3. Lagrange Coefficients

Each Lagrange multiplier returned as output is an expansion coefficient in the series of orthogonal functions within an exponential. The more complex the shape of the distribution, the more Lagrange multipliers are required to accurately define the PDF. 


4. Greater accuracy in numerical integration can be controlled

Increasing the number of integration points will improve the resolution of the PDF, but could increase runtime.  Decreasing the integration points is not recommended, as it may produce poor solutions.  


5. Failed solutions 

Two safety measures are implemented to prevent the program from continuing an unreasonably long time without finding a solution. 

i) If progress stalls and the score is not improving significantly after many attempts, or 
ii) If the maximum number of Lagrange multipliers has been reached. 

If the maximum number of Lagrange multipliers is reached, this indicates that the solution is likely not yet converged. The user can increase the maximum. However, the default maximum of 200 is set to prevent cases that may never converge. 


6. Parametric maximum entropy method can be used with this program.
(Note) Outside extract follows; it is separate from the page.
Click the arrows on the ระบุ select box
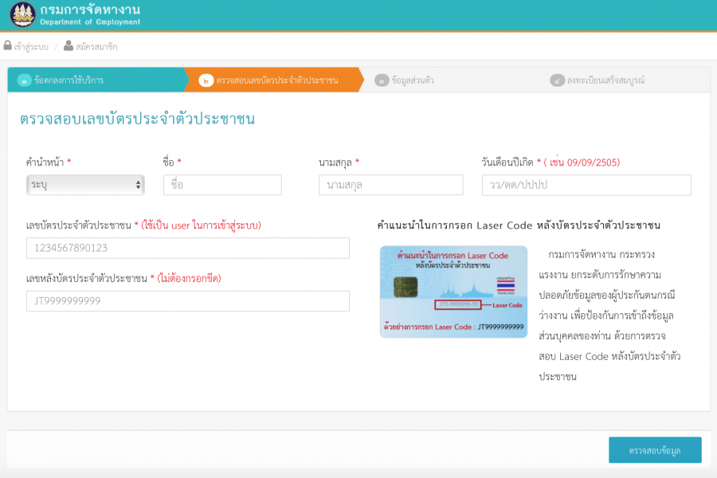This screenshot has height=478, width=717. [x=139, y=185]
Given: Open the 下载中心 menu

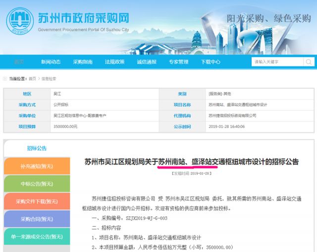Looking at the screenshot, I should (211, 62).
If a user desires an exact number of Lagrange multipliers, the  minLagrange and maxLagrange parameter options can be set to equal values. For example, if the user knows the distribution is a Gaussian, then the user could set both the minimum and maximum Lagrange mutlipliers to 3.  In this case, the output will be equivalent to a parametric maximum entropy method, where the number of Lagrange multipliers is known in advance. 


7. Verbose outputs for debugging. 

For more details on the progress of the program and explanations of possible warnings and outcomes, set the debug parameter option to true.